14.5.6. Digital Signatures in SAML Assertions
14.5.6.1. Configuring the KeyProvider
To support digital signatures of SAML assertions you should define a KeyProvider element inside a PicketLinkIDP or PicketLinkSP.
Important
When using digital signatures you need to configure and enable it in both Identity Provider and Service Providers.
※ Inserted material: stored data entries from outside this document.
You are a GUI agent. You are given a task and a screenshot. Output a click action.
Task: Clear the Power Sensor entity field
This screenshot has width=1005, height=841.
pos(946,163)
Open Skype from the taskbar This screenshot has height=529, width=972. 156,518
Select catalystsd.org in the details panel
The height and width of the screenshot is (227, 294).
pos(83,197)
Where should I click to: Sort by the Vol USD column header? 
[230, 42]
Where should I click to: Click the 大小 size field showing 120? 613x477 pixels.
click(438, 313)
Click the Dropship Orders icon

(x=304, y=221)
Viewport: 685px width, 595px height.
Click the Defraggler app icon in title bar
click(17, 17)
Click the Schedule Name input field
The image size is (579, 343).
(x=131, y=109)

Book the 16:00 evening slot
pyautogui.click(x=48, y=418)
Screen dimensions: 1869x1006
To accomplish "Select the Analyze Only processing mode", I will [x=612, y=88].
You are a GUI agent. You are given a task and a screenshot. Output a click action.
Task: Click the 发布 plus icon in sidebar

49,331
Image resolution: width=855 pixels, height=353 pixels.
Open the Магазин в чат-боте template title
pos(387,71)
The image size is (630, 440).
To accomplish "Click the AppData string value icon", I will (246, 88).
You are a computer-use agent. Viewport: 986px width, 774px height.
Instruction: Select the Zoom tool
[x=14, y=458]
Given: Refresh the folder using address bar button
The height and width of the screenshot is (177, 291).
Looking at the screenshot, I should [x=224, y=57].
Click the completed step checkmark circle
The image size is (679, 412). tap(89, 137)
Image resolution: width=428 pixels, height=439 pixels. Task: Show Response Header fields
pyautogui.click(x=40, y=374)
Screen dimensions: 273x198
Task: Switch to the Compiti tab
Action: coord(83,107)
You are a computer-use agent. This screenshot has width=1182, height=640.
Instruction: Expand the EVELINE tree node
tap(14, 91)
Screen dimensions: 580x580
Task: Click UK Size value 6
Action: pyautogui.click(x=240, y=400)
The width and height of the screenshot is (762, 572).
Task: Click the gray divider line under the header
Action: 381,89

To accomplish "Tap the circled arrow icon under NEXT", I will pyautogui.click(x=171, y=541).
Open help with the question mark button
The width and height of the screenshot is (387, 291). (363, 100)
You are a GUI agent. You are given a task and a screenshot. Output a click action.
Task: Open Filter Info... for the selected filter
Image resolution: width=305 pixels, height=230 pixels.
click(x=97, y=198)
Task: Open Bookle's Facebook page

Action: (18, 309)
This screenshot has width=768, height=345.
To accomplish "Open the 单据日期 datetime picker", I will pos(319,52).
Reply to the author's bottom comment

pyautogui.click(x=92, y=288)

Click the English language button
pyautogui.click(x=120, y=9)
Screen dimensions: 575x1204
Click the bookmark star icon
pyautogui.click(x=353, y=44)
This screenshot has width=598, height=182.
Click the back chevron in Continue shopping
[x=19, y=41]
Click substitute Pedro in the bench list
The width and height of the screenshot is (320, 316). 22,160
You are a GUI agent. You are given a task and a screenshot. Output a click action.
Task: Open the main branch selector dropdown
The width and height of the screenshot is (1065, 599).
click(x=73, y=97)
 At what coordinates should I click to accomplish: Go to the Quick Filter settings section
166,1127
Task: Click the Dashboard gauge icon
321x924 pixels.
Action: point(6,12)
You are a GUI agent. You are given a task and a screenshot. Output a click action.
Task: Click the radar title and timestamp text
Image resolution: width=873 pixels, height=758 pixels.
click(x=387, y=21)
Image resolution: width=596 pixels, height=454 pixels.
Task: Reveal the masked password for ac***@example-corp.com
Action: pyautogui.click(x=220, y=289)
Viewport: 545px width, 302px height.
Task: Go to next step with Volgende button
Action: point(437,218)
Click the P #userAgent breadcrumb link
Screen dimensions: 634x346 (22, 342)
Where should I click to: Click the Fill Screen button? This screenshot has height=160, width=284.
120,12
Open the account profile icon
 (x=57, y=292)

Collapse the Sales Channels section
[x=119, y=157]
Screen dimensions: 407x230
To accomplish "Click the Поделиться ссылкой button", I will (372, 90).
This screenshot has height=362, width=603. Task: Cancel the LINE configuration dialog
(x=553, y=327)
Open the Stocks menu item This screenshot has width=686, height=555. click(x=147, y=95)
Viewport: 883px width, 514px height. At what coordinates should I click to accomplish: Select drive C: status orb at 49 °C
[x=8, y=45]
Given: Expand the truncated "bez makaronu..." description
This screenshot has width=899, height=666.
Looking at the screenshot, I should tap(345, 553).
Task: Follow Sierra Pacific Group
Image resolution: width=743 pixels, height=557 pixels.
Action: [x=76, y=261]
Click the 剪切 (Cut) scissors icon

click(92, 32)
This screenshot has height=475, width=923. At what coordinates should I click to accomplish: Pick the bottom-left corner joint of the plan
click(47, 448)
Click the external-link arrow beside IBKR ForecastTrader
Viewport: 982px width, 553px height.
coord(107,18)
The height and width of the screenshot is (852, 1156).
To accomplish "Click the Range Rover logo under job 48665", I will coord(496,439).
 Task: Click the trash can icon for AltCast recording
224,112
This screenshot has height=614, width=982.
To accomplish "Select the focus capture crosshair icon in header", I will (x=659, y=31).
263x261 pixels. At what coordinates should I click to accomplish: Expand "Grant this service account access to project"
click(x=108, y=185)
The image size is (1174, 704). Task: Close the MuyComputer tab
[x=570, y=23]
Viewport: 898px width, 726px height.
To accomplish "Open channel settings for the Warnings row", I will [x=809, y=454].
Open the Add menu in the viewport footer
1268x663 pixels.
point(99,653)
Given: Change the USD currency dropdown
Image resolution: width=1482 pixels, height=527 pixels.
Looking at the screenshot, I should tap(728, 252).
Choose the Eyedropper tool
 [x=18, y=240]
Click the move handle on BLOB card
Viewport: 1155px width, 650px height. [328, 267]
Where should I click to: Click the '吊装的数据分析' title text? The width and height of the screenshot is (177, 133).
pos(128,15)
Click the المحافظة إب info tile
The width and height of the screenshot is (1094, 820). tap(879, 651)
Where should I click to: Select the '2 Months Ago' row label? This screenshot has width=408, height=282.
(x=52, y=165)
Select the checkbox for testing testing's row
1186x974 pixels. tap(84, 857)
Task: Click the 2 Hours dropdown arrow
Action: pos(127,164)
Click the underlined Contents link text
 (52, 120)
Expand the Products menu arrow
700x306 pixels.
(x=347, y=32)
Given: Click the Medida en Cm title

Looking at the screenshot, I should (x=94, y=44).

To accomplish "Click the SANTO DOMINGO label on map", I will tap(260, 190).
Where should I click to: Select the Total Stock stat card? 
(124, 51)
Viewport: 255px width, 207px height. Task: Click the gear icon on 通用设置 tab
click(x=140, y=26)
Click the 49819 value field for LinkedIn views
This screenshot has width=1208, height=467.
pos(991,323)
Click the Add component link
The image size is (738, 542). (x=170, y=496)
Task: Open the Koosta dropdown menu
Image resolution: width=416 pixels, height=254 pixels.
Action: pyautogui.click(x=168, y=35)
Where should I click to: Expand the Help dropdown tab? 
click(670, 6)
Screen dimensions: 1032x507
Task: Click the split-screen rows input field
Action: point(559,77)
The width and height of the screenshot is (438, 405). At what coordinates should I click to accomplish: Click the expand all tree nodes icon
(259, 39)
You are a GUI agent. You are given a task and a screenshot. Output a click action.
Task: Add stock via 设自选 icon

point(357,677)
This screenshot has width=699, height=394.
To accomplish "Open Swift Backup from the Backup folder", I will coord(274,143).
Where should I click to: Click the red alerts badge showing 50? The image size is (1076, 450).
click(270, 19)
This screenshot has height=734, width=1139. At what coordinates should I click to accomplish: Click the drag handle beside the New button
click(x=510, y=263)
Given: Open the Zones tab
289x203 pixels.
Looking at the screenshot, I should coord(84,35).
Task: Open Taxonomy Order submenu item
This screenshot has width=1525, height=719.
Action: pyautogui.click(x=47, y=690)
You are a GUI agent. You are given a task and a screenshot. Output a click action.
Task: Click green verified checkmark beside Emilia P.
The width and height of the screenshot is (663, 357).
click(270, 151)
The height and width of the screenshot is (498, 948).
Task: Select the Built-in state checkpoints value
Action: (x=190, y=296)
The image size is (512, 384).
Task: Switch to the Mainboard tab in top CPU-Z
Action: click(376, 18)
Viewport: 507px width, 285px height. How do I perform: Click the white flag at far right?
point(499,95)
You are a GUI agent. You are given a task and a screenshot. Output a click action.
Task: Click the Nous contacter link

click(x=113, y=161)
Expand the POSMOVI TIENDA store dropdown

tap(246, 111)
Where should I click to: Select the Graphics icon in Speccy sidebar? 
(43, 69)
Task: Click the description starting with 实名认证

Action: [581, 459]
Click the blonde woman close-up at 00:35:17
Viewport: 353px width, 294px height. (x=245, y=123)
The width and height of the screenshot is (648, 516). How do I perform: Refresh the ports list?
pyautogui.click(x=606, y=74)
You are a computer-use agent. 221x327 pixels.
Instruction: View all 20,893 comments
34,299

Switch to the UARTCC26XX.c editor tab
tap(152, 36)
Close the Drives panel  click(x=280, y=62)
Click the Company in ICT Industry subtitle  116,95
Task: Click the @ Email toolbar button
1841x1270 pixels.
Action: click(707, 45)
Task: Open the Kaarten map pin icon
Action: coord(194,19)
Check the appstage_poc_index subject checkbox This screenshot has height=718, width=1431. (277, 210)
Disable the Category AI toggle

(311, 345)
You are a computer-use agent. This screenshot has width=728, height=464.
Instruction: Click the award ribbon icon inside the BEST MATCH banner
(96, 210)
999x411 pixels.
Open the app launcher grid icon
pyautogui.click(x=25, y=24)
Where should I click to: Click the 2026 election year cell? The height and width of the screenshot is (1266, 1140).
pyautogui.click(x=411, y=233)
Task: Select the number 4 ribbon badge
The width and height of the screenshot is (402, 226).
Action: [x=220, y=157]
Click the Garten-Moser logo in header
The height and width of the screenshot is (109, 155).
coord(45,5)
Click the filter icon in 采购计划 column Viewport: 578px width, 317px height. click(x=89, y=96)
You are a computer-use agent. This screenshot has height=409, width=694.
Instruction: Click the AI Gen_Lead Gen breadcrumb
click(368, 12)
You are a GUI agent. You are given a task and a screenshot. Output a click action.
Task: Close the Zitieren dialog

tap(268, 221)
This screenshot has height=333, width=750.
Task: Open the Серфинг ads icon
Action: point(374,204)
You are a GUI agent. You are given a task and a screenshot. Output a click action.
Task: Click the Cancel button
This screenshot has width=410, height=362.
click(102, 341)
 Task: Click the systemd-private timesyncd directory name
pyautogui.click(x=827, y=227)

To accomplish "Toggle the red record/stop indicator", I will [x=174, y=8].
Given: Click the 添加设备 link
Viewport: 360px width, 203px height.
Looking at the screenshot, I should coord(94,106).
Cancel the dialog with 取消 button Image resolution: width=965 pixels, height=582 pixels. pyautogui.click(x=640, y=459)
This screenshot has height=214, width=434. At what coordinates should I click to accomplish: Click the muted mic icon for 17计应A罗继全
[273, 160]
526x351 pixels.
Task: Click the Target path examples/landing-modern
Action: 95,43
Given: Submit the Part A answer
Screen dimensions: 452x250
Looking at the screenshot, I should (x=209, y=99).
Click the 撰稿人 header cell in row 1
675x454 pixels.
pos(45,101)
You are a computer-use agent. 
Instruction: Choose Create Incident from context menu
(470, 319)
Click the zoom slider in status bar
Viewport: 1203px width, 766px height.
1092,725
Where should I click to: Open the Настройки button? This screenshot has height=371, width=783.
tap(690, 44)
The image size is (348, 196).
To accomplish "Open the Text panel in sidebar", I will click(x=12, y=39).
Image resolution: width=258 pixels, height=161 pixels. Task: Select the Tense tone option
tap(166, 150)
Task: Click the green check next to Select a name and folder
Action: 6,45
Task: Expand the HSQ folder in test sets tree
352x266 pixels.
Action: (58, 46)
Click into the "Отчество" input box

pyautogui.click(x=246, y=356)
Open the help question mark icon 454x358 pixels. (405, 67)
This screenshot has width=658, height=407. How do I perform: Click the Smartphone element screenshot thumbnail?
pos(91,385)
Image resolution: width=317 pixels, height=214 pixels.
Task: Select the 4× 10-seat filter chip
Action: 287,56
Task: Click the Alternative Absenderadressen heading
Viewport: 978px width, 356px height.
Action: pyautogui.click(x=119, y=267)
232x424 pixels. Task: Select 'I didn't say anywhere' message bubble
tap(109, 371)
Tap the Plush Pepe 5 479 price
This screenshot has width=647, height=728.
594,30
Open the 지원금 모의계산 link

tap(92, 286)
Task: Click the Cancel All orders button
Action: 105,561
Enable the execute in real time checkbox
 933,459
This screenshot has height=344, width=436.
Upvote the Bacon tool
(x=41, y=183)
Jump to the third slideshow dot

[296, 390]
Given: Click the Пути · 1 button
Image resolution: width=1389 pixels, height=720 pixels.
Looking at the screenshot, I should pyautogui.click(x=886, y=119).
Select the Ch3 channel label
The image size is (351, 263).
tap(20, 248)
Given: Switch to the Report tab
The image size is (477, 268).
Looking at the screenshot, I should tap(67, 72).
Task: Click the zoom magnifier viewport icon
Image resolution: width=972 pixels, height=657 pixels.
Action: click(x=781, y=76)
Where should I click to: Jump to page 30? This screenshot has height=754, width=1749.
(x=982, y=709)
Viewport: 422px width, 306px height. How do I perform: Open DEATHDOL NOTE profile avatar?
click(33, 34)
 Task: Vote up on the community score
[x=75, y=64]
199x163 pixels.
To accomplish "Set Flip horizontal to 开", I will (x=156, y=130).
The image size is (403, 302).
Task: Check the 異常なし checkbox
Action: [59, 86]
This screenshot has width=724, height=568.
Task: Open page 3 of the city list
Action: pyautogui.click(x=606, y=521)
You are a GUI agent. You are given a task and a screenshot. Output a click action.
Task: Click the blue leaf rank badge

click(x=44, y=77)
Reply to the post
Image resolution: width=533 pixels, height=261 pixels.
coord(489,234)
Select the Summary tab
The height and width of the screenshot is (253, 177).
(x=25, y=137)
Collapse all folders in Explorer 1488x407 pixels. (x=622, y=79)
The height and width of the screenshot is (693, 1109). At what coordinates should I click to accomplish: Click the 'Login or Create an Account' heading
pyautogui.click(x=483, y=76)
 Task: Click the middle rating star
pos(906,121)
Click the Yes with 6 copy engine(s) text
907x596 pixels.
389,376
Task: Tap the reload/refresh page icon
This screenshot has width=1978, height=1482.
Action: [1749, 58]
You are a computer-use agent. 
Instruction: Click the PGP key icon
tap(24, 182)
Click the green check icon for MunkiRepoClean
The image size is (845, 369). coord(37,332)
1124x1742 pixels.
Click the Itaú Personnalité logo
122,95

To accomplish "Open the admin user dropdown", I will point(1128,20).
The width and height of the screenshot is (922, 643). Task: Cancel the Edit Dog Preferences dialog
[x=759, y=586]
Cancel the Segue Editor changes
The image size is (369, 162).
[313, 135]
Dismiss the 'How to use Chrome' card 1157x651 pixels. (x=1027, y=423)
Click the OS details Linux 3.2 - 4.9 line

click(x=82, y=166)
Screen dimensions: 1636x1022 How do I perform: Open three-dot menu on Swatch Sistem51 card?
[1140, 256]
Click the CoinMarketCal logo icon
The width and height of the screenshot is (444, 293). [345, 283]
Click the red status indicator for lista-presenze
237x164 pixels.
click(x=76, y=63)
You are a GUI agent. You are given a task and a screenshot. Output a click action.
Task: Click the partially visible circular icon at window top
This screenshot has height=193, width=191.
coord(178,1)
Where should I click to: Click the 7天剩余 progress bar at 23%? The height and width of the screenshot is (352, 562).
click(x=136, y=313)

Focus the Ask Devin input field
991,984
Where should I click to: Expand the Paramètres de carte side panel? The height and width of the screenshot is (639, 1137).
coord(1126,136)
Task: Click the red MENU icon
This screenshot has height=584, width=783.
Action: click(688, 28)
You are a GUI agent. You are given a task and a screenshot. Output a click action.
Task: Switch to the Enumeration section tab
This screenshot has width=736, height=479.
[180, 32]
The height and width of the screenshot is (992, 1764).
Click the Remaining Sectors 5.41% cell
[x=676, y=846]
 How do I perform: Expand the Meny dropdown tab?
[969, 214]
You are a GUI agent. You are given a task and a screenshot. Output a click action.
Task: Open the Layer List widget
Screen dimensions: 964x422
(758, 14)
Otherwise the SAML assertions would probably be considered as invalid.
<KeyProvider ClassName="org.picketlink.identity.federation.core.impl.KeyStoreKeyManager">
<Auth Key="KeyStoreURL" Value="/jbid_test_keystore.jks" />
<Auth Key="KeyStorePass" Value="store123" />
<Auth Key="SigningKeyPass" Value="test123" />
<Auth Key="SigningKeyAlias" Value="servercert" />
<ValidatingAlias Key="idp.example.com" Value="servercert" />
<ValidatingAlias Key="localhost" Value="servercert" />
</KeyProvider>
In order to configure the KeyProvider, you need to specify some configurations about the Java KeyStore that should be used to sign SAML assertions:
|
Auth Key
|
Description
|
|---|---|
|
KeyStoreURL
|
Where the value of the Value attribute points to the location of a Java KeyStore with the properly installed certificates.
|
|
KeyStorePass
|
Where the value of the Value attribute refers to the password of the referenced Java KeyStore.
|
|
SigningKeyAlias
|
Where the value of the Value attribute refers to the password of the installed certificate to be used to sign the SAML assertions.
|
|
SigningKeyPass
|
Where the value of the Value attribute refers to the alias of the certificate to be used to sign the SAML assertions.
|
The Service Provider also needs to know how to verify the signatures for the SAML assertions. This is done by the ValidationAlias elements.
<ValidatingAlias Key="idp.example.com" Value="servercert" />
Tip
Note that we declare the validating certificate for each domain using the ValidatingAlias .
At the IDP side you need an entry for each server/domain name defined as a trusted domain (Trust/Domains elements).
At the SP side you need an entry for the the server/domain name where the IDP is deployed.